▶ Text shown

-- Begin --

To: Les H who wrote (67559)9/12/1999 9:23:00 AM
From: Freedom Fighter  Respond to of 132070
 
Les,

There is several major problems with Mr. Glassman's idea that stocks can trade at much higher PE ratios because risk premiums are declining.

1. If the risk premium between treasuries and stocks becomes zero, then the risk premium between between treasuries and corporate bonds would have to be zero also. Otherwise, why invest in stocks and treasuries when you can get higher rates of return on riskless junk bonds and lower rated credit.(vbg) After all, if the equity is riskless so is the bond.

But the major problem is this one:

2. As you discount current returns on capital and the resultant free cash flow with lower risk premiums, the stock prices that result (Glassman's 100 PEs) are far in excess of the replacement cost of the underlying businesses. This encourages new investment and stock issuance. As a result, return on invested capital falls, stock prices fall, and the growth rate and dividend paying ability of the businesses fall. (see internuts)

In simpler terms, there are leveling effects between capital invested,
the cost of capital, the return on capital, and the growth of earnings
and dividends that makes his idea virtually impossible.

-- End --

▶ Aim
Please copy the passage in the forum post above between "1. If the risk" and "is the bond.", inclusive.

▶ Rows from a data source
-- Begin --

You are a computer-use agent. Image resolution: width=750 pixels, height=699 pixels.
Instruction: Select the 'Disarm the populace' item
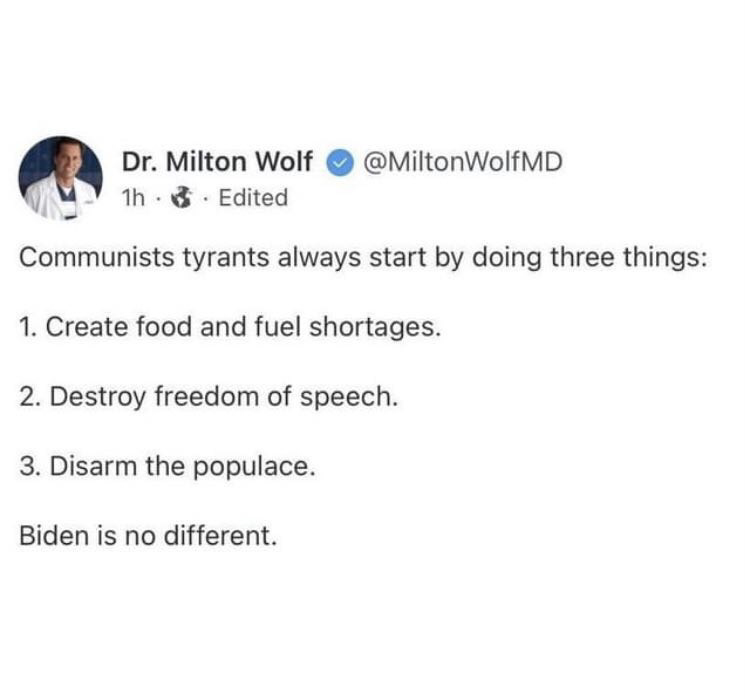pos(167,466)
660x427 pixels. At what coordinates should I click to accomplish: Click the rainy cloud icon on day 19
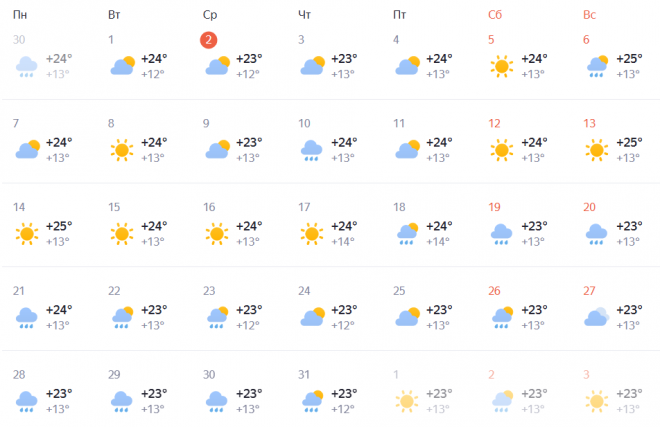pos(501,234)
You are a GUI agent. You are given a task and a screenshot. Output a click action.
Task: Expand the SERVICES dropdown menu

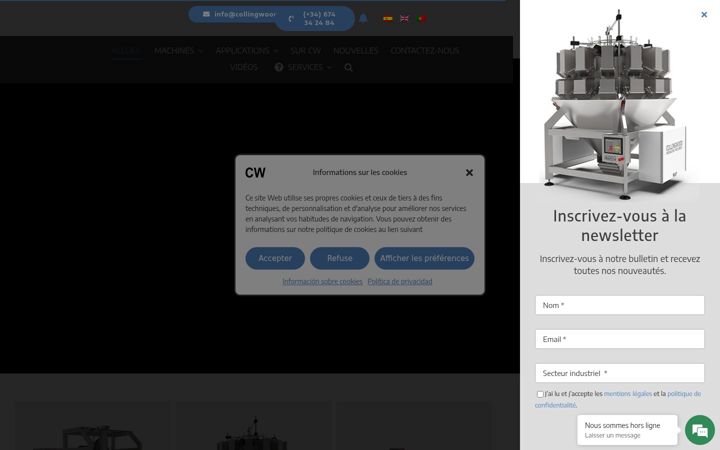click(x=303, y=68)
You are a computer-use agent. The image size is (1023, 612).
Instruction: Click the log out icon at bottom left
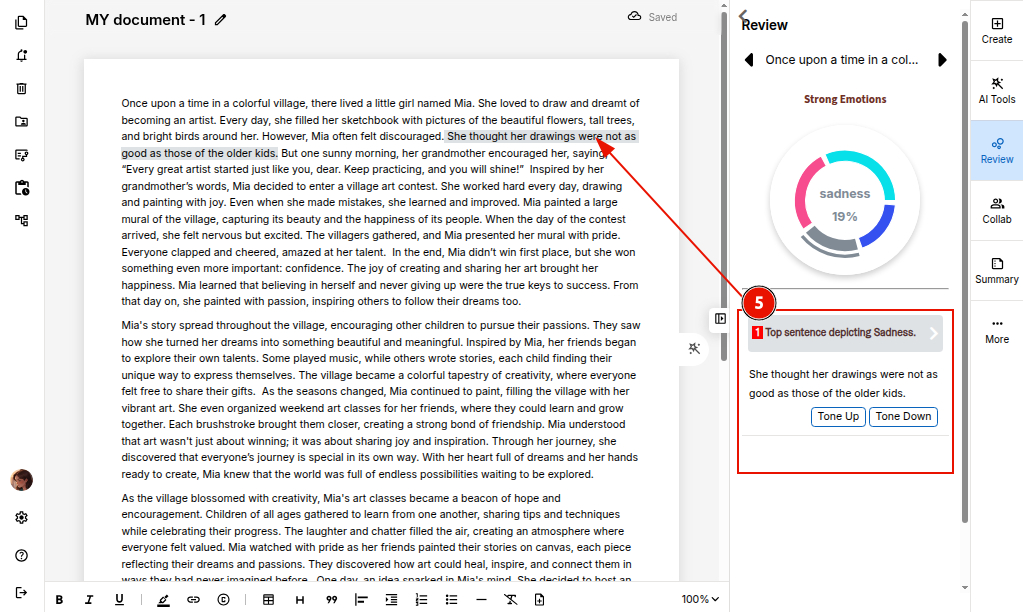click(22, 592)
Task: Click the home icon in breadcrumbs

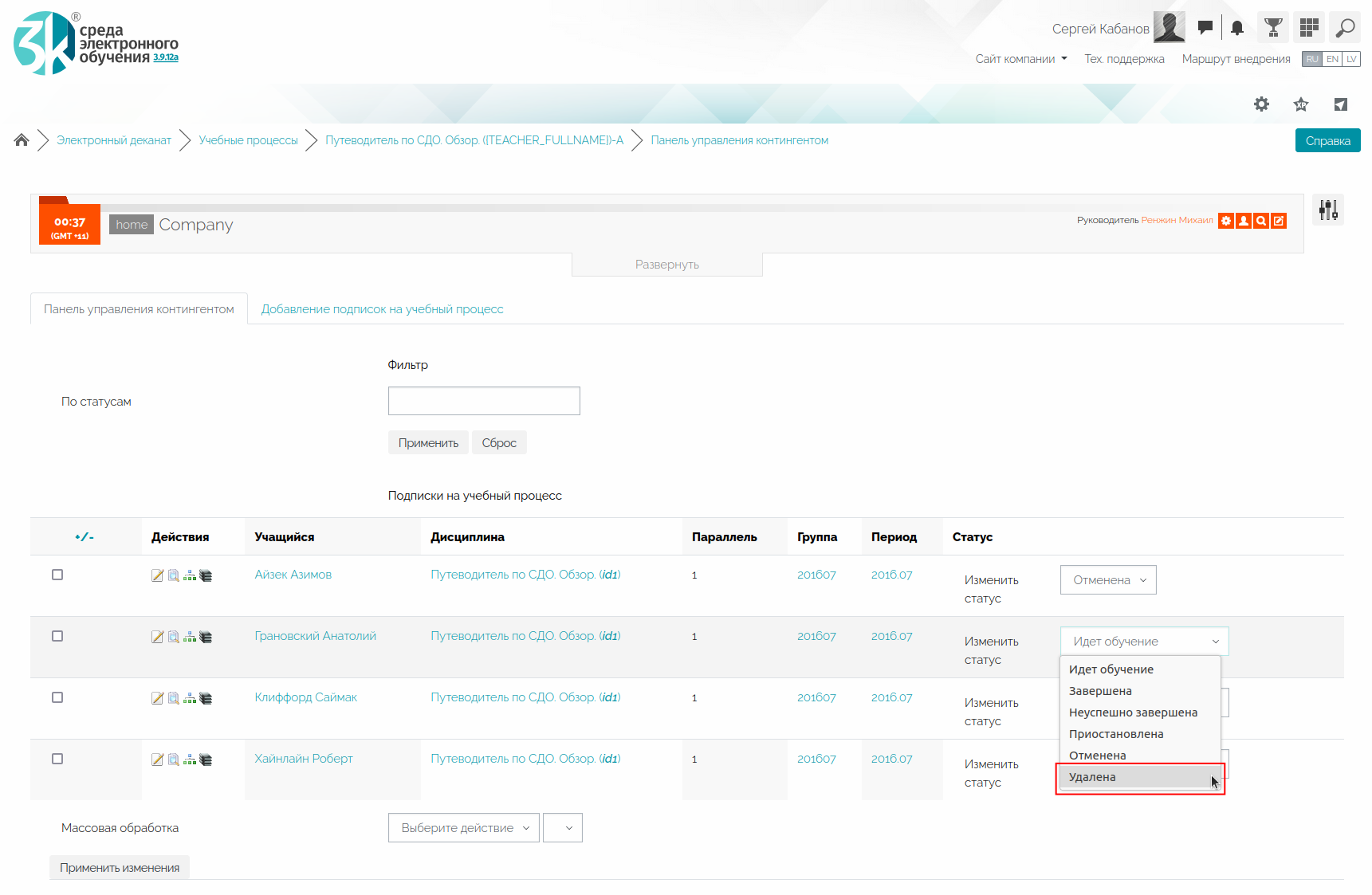Action: coord(22,140)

-- End --

▶ Task result
1. If the risk premium between treasuries and stocks becomes zero, then the risk premium between between treasuries and corporate bonds would have to be zero also. Otherwise, why invest in stocks and treasuries when you can get higher rates of return on riskless junk bonds and lower rated credit.(vbg) After all, if the equity is riskless so is the bond.